Text segment >>
You can already load matrices into dims instead of a vector, but there is no method for getting the lat at a particular index, so you would have to do something like val(dims(a, Lat))[x, y, z].

But we can add a method that does that, like somemethod(a, Lat, x, y, z) if you have an idea what to call it. x, y, z could be indices 1, 7, 22 etc or Y(7), X(1), Time(At(DateTime(2005,1,10))).

Edit: It seems a little more complicated than this now I've written it out. Would the dims be called X, Y when they are not exactly Lat/Lon aligned? or still Lat/Lon?. We may need to store a second list of dims for mapping to. I actually never use these formats so I'm not really across how they are used.

rafaqz commented 4 years ago

@meggart 9pm is fine by me. Early next week (21st/22nd AEST is good), I will be travelling for a week or so after that but might be able to find time.

visr commented 4 years ago

Would the dims be called X, Y when they are not exactly Lat/Lon aligned? or still Lat/Lon?. We may need to store a second list of dims for mapping to.

Yeah, to give you an example of a NetCDF where this is the case:

dimensions:
    x = 424 ;
    y = 412 ;
    time = UNLIMITED ; // (444 currently)

Supplied material >>
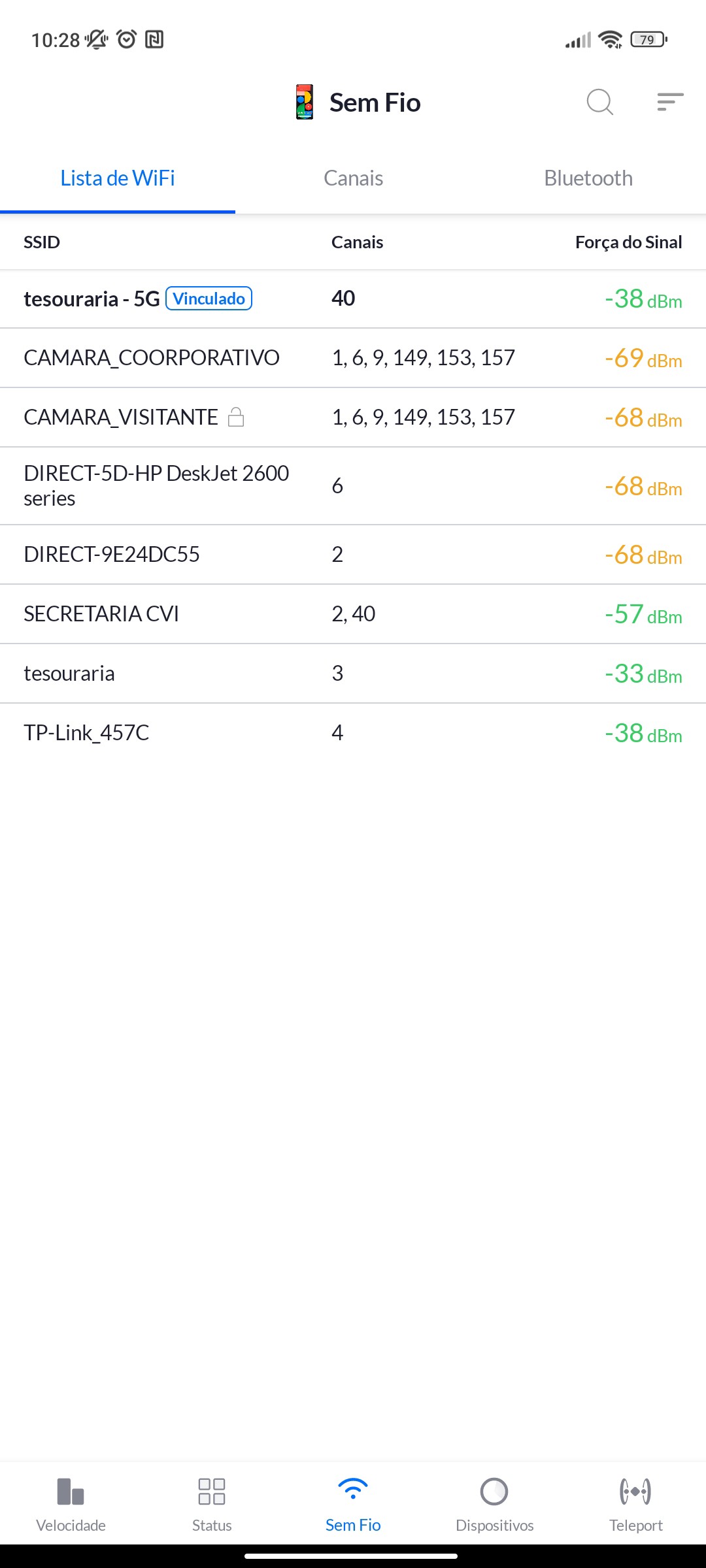Switch to the Canais tab
Viewport: 706px width, 1568px height.
pos(353,178)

Objective 1 >>
Extract the passage from the dims thread that begins at the words "But we can add" and stops after "to find time.".
Objective 2 >>
Please restate as a short list the paragraph of the dims thread that begins "Edit: It seems a little more complicated," keeping its main points.
The material above has no connection to the dims thread.

Output 1 >>
But we can add a method that does that, like somemethod(a, Lat, x, y, z) if you have an idea what to call it. x, y, z could be indices 1, 7, 22 etc or Y(7), X(1), Time(At(DateTime(2005,1,10))).

Edit: It seems a little more complicated than this now I've written it out. Would the dims be called X, Y when they are not exactly Lat/Lon aligned? or still Lat/Lon?. We may need to store a second list of dims for mapping to. I actually never use these formats so I'm not really across how they are used.

rafaqz commented 4 years ago

@meggart 9pm is fine by me. Early next week (21st/22nd AEST is good), I will be travelling for a week or so after that but might be able to find time.

Output 2 >>
- The problem is more complicated than it first seemed.
- It's unclear whether the dims should be called X, Y or still Lat/Lon when they aren't exactly aligned with Lat/Lon.
- A second list of dims for mapping might need to be stored.
- The writer never uses these formats and isn't familiar with how they are used.